Pulmonary and Intestinal Congenital Anomalies Masquerading as Cystic Suprarenal Masses

Quentin Ballouhey
1  Department of Pediatric Surgery, Hôpital des Enfants, Toulouse, France
,
Olivier Abbo
1  Department of Pediatric Surgery, Hôpital des Enfants, Toulouse, France
,
Christiane Baunin
2  Department of Pediatric Radiology, Hôpital des Enfants, Toulouse, France
,
Marlène Pasquet
3  Department of Pediatric Hematology and Oncology, Hôpital des Enfants, Toulouse, France
,
Agnès Sartor
4  Diagnostic Anténatal, Obstétrique et Gynécologie, Hôpital Paule de Viguier, Toulouse, France
,
Christophe Vayssiere
4  Diagnostic Anténatal, Obstétrique et Gynécologie, Hôpital Paule de Viguier, Toulouse, France
,
Jacques Guitard
1  Department of Pediatric Surgery, Hôpital des Enfants, Toulouse, France
,
Philippe Galinier
1  Department of Pediatric Surgery, Hôpital des Enfants, Toulouse, France
› Author Affiliations
Further Information

Publication History

12 March 2012

04 June 2012

Publication Date:
17 August 2012 (online)

Abstract

Objectives The prenatal finding of a cystic suprarenal mass (CSM) presents a wide differential diagnosis.

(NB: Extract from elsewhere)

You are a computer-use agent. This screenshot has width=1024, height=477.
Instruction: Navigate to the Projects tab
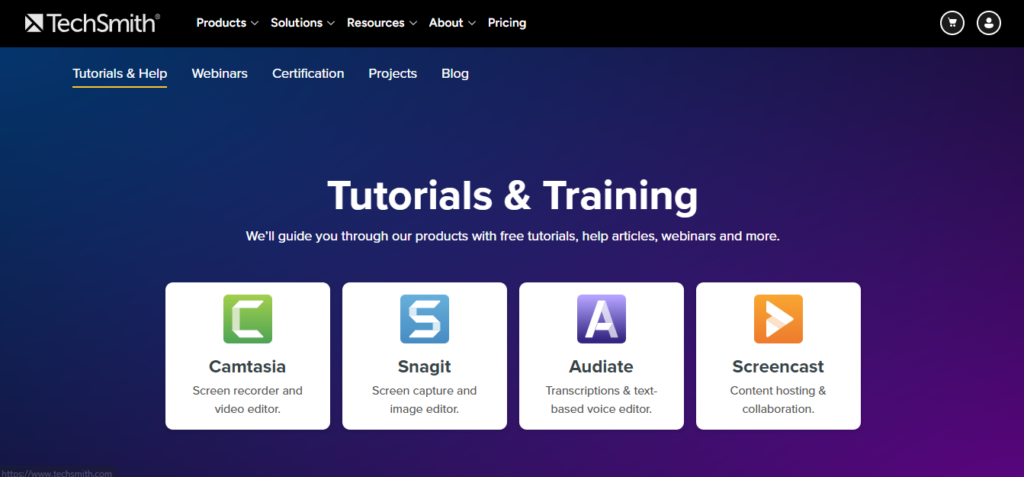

The aim of this study was to present the natural course and outcome of antenatally diagnosed CSMs.

Methods We reviewed the medical records of patients with prenatally detected CSMs that were assessed between January 1998 and December 2011. Retrospective data collection included the age at the time of diagnosis, the size of the mass, and the sonographic evolution of the mass. Surgical treatment was indicated in cases of malignant tumors and symptoms or when size increased.

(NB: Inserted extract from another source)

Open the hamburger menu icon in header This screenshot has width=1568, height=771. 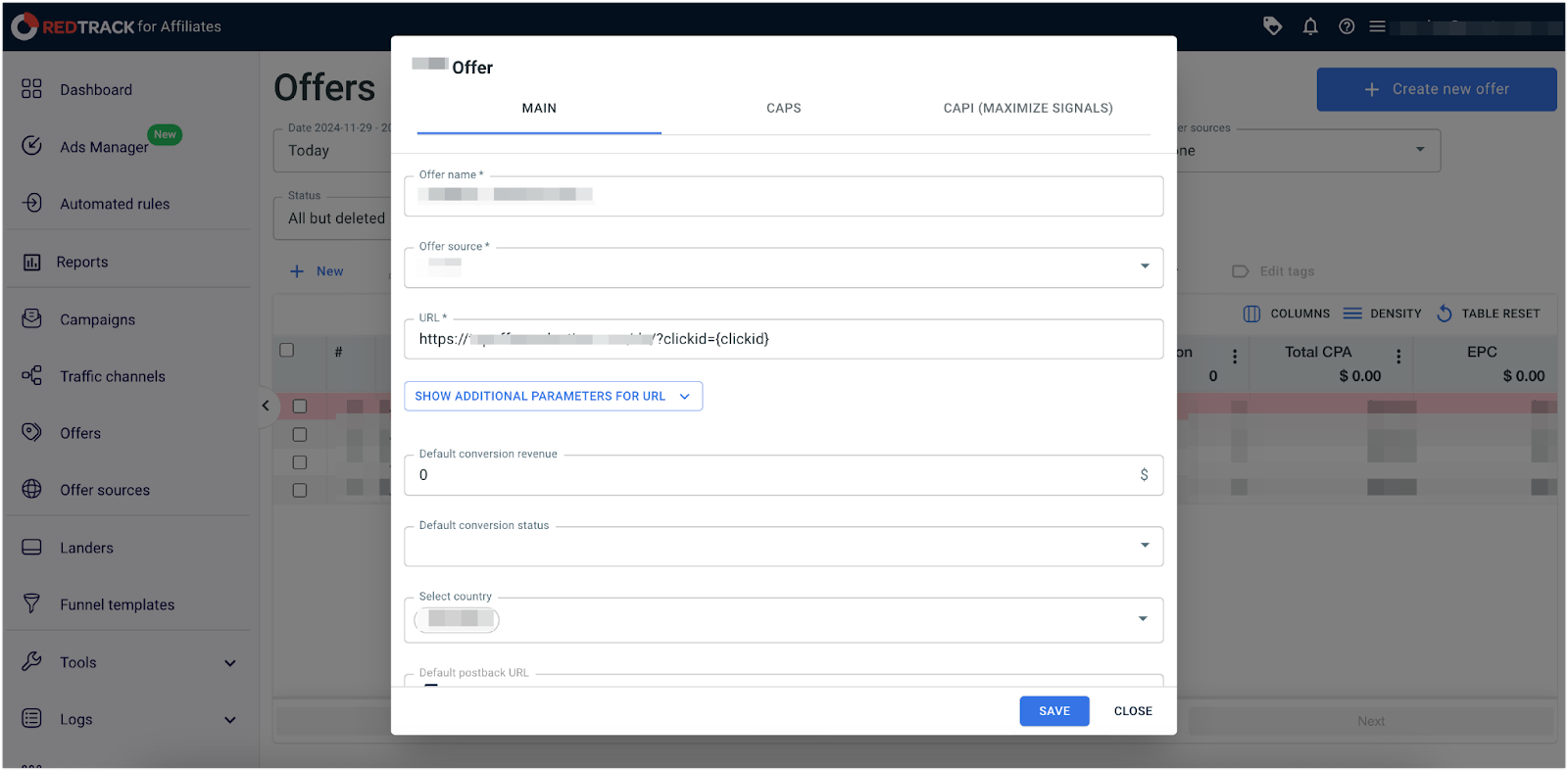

Results The observation period ranged from 1 month to 10 years. The data of 21 patients were analyzed. The median length of follow-up was 32 months (ranging from 2 to 131 months). A total of 13 masses were detected on the left side and 8 on the right side. In 13 patients, the lesions disappeared after a median of 7 months (ranging from 0 to 37 months). Surgery was performed in two neonates: one for a teratoma at 10 days postpartum, and one for a neuroblastoma at 17 days postpartum. Six patients had an extralobar pulmonary sequestration (ELPS), and in four patients, surgical resection was performed at an average of 9.2 months (ranging from 1 to 20 months) postpartum, because of an infection or increase in ELPS size. Histological examination confirmed the pulmonary sequestration. An association with congenital cystic adenomatoid malformation (CCAM) was found in one patient, and ectopic pancreatic tissue was discovered in another patient. Two patients conservatively managed remain under observation.

Conclusions During the neonatal period, the accurate assessment of CSMs is necessary to exclude the presence of malignant tumors. Most patients can be conservatively managed, with close follow-up, including radiological assessment. If the mass persists after 1 year of age, ELPS should be considered as a probable diagnosis, and minimally invasive laparoscopic surgery can be performed, as it provides both definitive diagnosis and treatment.